---------- Selected text ----------

TRANSFORM911Arts, Policy, and Technology Competitions

 

Young Adult Arts, Policy, and Technology Competitions

Transform911 seeks to transform our 911 system by better prioritizing health and safety and ensuring the right responder is dispatched at the right time. To do so, we will centralize and evaluate the evidence-base surrounding the crisis response system, identify areas for improvement and opportunities for growth, spark creativity in innovation, and develop policy recommendations for the local, state, and federal levels.

Transform911 recognizes that our work must be informed by a wide variety of voices and perspectives, including those of young adults. We are pleased to announce an opportunity for young adults (ages 18-30) to contribute to 911 innovation through policy, technology, and arts competitions. We are looking for creative suggestions on how to improve the crisis response system and are eager to hear your ideas! To get involved, see below to learn more, and please share this opportunity widely.

Further details about judging criteria will be posted by October 7, 2021.

----------

Task 1 :: Reproduce word for word the stretch of the Transform911 announcement from "Young Adult Arts, Policy, and" through "and federal levels.".

---------- Data in this exercise ----------

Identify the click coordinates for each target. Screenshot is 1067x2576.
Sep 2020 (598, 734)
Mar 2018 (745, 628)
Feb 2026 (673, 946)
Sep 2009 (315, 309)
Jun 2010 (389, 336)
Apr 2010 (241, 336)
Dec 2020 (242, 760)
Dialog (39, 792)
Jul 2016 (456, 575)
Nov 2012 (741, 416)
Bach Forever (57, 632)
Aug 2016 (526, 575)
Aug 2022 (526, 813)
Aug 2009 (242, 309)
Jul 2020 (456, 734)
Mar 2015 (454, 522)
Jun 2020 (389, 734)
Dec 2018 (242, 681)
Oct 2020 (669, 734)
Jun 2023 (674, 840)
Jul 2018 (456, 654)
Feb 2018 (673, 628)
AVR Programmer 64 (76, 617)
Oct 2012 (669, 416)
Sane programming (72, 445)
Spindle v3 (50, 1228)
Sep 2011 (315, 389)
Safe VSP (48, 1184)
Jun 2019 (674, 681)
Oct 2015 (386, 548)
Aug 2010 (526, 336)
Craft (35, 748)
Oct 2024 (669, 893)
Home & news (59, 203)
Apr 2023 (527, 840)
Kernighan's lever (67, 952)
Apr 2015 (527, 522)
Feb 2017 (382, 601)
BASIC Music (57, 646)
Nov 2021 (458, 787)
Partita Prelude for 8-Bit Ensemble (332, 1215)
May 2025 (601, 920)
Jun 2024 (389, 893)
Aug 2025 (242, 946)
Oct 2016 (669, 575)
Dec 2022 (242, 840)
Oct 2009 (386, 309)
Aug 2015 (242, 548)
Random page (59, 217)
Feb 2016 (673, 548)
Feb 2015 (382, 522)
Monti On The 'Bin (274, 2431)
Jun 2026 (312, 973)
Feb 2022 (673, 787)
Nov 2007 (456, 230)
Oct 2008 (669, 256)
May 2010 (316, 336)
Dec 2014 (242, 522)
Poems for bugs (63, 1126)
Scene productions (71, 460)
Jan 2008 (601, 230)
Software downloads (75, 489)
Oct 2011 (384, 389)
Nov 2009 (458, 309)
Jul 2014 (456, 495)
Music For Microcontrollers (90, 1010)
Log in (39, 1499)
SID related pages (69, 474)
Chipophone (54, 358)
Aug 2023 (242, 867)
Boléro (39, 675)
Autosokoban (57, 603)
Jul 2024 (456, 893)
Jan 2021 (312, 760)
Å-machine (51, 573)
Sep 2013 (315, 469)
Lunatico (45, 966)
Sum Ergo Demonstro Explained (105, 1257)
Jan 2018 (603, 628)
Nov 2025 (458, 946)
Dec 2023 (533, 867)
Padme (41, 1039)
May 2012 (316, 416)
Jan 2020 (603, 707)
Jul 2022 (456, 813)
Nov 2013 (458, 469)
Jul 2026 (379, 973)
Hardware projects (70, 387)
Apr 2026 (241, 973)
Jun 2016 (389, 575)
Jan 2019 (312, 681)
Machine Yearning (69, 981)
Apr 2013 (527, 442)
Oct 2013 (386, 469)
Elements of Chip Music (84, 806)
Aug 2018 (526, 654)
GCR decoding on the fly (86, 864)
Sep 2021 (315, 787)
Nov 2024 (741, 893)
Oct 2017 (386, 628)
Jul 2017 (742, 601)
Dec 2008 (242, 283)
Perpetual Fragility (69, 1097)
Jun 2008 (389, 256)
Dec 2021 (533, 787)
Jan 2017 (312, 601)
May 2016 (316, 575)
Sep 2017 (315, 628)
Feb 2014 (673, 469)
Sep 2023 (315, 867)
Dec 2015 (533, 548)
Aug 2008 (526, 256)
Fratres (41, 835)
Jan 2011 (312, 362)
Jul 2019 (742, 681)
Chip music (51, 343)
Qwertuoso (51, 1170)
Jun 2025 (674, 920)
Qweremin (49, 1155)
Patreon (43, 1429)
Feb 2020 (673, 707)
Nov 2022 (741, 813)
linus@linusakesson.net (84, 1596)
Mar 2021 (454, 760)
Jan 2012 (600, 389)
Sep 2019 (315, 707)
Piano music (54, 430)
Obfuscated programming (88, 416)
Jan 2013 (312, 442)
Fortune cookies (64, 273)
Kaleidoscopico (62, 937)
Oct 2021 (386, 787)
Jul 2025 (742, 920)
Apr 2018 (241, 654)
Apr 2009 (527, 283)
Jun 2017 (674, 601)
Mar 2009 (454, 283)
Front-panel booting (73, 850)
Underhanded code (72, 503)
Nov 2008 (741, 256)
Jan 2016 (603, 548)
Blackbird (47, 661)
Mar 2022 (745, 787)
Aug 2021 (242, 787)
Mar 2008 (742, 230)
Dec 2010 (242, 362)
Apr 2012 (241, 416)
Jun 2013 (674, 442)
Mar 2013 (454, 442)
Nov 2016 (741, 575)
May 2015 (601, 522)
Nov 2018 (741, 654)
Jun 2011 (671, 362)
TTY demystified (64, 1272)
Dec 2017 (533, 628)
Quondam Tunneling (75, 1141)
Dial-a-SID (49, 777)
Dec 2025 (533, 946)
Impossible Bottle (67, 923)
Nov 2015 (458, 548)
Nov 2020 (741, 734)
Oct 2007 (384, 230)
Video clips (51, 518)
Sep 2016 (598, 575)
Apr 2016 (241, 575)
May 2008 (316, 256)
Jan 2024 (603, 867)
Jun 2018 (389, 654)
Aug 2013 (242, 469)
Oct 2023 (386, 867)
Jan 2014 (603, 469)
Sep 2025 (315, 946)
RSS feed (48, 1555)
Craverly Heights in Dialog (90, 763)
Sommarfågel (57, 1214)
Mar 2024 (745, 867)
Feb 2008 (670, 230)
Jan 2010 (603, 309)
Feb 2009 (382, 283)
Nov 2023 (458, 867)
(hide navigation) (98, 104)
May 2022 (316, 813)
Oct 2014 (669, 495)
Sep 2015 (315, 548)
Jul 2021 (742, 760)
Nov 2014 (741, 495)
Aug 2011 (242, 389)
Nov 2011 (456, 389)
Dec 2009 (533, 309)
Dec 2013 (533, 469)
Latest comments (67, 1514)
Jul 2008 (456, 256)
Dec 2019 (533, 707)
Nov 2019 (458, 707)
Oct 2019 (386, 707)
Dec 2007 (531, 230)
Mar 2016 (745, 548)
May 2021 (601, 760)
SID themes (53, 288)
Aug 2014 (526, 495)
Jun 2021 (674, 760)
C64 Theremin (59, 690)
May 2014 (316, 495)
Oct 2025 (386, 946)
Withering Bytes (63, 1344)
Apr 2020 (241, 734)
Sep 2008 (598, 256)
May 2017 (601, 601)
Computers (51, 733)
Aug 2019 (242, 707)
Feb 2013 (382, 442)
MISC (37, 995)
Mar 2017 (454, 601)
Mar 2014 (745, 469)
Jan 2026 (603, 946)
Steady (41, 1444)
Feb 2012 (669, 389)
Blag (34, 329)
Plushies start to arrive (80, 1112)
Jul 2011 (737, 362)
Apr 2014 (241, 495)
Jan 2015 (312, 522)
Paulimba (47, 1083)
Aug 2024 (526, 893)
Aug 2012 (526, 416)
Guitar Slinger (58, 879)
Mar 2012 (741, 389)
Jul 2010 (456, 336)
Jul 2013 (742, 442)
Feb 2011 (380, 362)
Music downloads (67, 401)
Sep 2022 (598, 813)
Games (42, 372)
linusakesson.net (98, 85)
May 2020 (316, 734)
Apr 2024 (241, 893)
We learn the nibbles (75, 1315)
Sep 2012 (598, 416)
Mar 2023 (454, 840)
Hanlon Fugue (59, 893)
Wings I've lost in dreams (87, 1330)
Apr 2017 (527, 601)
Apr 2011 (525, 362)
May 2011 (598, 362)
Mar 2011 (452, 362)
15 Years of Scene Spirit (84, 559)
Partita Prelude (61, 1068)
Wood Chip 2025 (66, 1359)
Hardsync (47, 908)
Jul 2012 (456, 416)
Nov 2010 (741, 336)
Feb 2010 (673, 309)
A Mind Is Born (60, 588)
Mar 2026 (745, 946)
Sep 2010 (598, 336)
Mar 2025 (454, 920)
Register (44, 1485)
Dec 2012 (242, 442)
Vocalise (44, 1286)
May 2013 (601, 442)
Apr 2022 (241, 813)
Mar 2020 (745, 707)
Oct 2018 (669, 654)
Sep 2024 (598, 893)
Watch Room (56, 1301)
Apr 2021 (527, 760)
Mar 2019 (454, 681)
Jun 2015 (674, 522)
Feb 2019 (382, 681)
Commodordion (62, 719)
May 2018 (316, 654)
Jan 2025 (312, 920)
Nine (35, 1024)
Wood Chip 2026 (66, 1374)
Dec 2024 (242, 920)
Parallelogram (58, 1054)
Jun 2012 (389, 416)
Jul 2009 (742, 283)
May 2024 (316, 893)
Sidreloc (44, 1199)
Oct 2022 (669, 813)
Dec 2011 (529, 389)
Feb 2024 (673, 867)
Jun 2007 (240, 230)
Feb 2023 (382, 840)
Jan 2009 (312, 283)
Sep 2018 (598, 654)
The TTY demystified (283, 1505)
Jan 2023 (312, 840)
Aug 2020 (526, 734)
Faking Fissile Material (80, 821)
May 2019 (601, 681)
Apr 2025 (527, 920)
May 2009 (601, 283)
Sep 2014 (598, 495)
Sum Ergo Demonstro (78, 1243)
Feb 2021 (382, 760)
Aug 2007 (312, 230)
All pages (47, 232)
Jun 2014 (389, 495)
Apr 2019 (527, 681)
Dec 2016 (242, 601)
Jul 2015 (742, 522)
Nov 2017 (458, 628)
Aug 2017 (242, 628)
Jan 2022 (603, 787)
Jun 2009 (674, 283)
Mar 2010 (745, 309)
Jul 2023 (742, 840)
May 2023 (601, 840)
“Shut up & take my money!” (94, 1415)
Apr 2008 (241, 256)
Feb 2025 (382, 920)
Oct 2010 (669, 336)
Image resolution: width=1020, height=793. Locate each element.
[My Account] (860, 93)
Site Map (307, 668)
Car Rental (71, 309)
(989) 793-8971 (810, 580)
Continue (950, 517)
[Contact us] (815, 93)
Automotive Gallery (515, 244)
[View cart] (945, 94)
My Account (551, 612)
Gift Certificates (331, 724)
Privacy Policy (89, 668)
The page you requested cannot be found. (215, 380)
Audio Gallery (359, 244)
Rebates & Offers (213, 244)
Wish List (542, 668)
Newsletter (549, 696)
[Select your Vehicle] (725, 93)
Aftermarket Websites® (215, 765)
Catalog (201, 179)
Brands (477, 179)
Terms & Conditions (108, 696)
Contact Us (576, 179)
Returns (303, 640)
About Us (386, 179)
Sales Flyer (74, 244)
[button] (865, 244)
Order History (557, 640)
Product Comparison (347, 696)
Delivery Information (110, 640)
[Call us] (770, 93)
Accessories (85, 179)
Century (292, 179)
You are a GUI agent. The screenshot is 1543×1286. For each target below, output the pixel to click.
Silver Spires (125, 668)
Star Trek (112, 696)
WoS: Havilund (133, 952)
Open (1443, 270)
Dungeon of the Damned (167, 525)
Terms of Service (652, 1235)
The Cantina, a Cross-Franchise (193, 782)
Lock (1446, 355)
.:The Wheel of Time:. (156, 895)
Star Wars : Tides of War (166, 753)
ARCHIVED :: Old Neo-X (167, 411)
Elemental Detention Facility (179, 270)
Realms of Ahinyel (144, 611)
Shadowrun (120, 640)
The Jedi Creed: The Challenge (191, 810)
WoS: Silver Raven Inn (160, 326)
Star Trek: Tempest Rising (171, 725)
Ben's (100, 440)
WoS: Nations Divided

----------

Task 2 :: Transcribe verbatim the stretch of the records from the line containing "Apr 2013 (527, 442)" through the line containing "Sep 2019 (315, 707)", including both of those lines.

Correct response 1 ::
Young Adult Arts, Policy, and Technology Competitions

Transform911 seeks to transform our 911 system by better prioritizing health and safety and ensuring the right responder is dispatched at the right time. To do so, we will centralize and evaluate the evidence-base surrounding the crisis response system, identify areas for improvement and opportunities for growth, spark creativity in innovation, and develop policy recommendations for the local, state, and federal levels.

Correct response 2 ::
Apr 2013 (527, 442)
Oct 2013 (386, 469)
Elements of Chip Music (84, 806)
Aug 2018 (526, 654)
GCR decoding on the fly (86, 864)
Sep 2021 (315, 787)
Nov 2024 (741, 893)
Oct 2017 (386, 628)
Jul 2017 (742, 601)
Dec 2008 (242, 283)
Perpetual Fragility (69, 1097)
Jun 2008 (389, 256)
Dec 2021 (533, 787)
Jan 2017 (312, 601)
May 2016 (316, 575)
Sep 2017 (315, 628)
Feb 2014 (673, 469)
Sep 2023 (315, 867)
Dec 2015 (533, 548)
Aug 2008 (526, 256)
Fratres (41, 835)
Jan 2011 (312, 362)
Jul 2019 (742, 681)
Chip music (51, 343)
Qwertuoso (51, 1170)
Jun 2025 (674, 920)
Qweremin (49, 1155)
Patreon (43, 1429)
Feb 2020 (673, 707)
Nov 2022 (741, 813)
linus@linusakesson.net (84, 1596)
Mar 2021 (454, 760)
Jan 2012 (600, 389)
Sep 2019 (315, 707)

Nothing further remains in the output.